• Farah Chami

Emotions de l'enfant : émotion primaire, émotion secondaire



Des fois, l'émotion ressentie par l'enfant n'est pas celle perçue par ses parents, ni celle manifestée par l'enfant lui même !


J'ai pu le constater encore une fois lors du dernier atelier "Emois... et Moi?" consacré aux émotions de l'enfant. Après une courte séance de méditation pour relier les enfants à leur monde intérieur, je leur ai proposé d'explorer ensemble une émotion qui leur était désagréable et qu'ils aimeraient atténuer, changer.


Léa, 6 ans, "très agitée" et "souvent en colère" selon ses parents, a choisi l'illustration de la peur. Marie, 7 ans, venue pour "calmer son stress", a choisi celle de la tristesse. Pourquoi un tel décalage entre l'émotion perçue par les parents (et manifestée par l'enfant), et celle qui se dévoile en séance ?


Une première explication plausible réside dans le fait que l'enfant, surtout le jeune enfant, vit dans l'instant présent. Si l'enfant ressent de la tristesse au moment où je lui parle, il ne va ressentir que cela et méconnaître toutes les autres émotions vécues antérieurement. Seul ce qui se passe ici et maintenant a de l'importance.

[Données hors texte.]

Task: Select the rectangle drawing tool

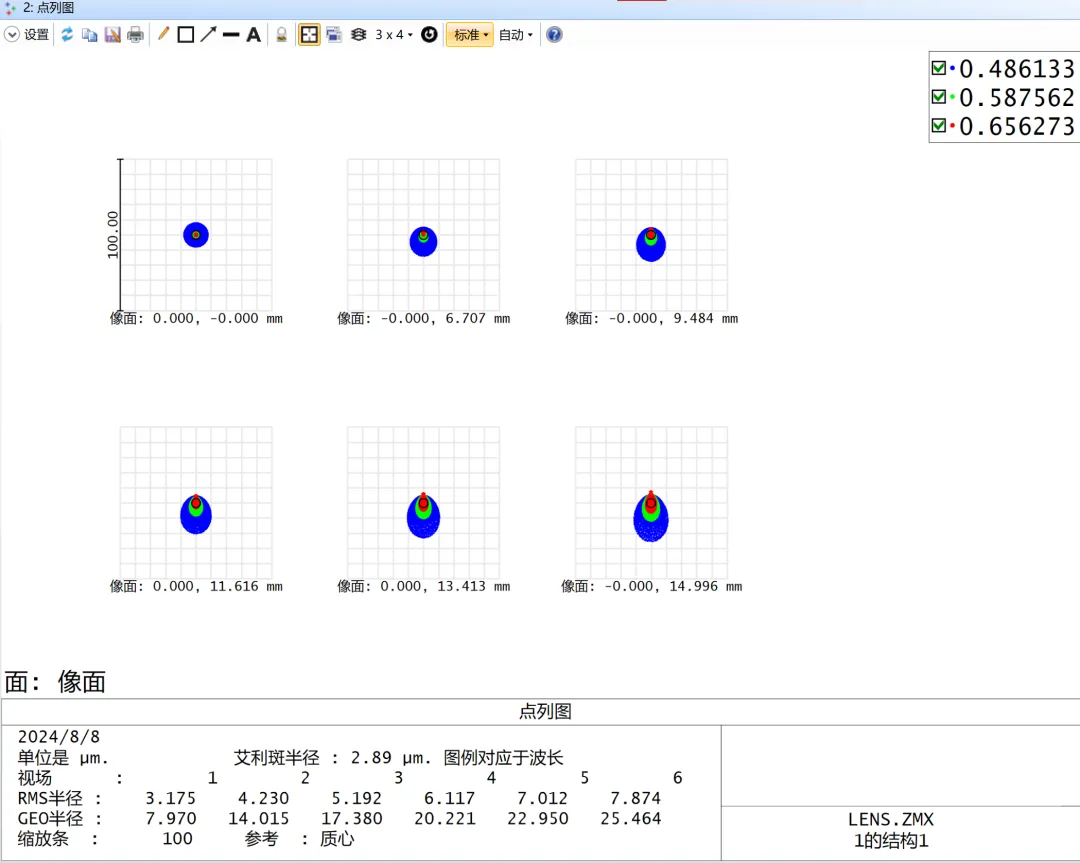Action: pos(185,35)
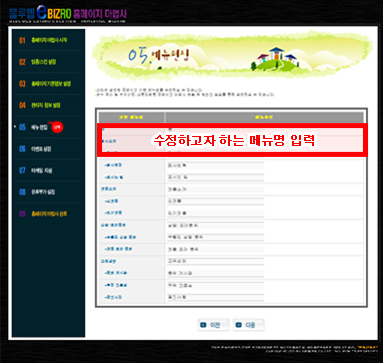383x363 pixels.
Task: Click the plus icon on the 다음 button
Action: [x=238, y=325]
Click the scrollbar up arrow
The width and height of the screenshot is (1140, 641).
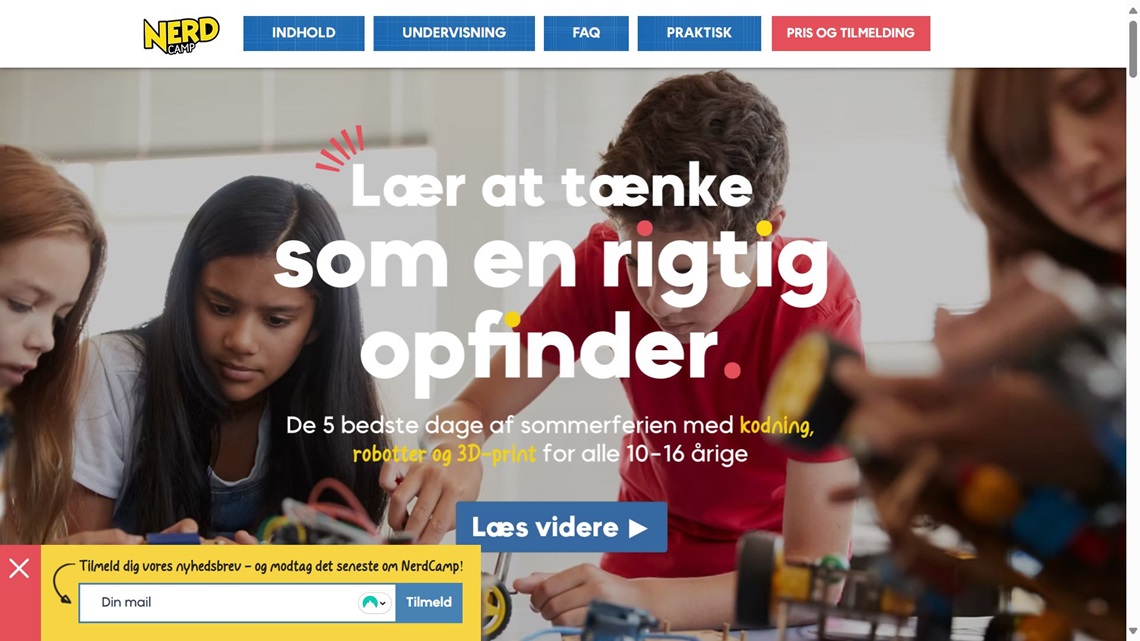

Une autre explication repose sur la disposition des parents à accueillir une partie ou l'ensemble des émotions de leur enfant. Si par exemple je ne m'autorise pas à exprimer ma colère, je vais avoir du mal à accueillir celle de mon enfant, qui lui va vouloir l'exprimer encore et encore. Je ne vais donc percevoir chez lui que cette émotion qui me gêne, alors qu'il est probablement troublé par une autre émotion qu'il n'arrive pas à nommer.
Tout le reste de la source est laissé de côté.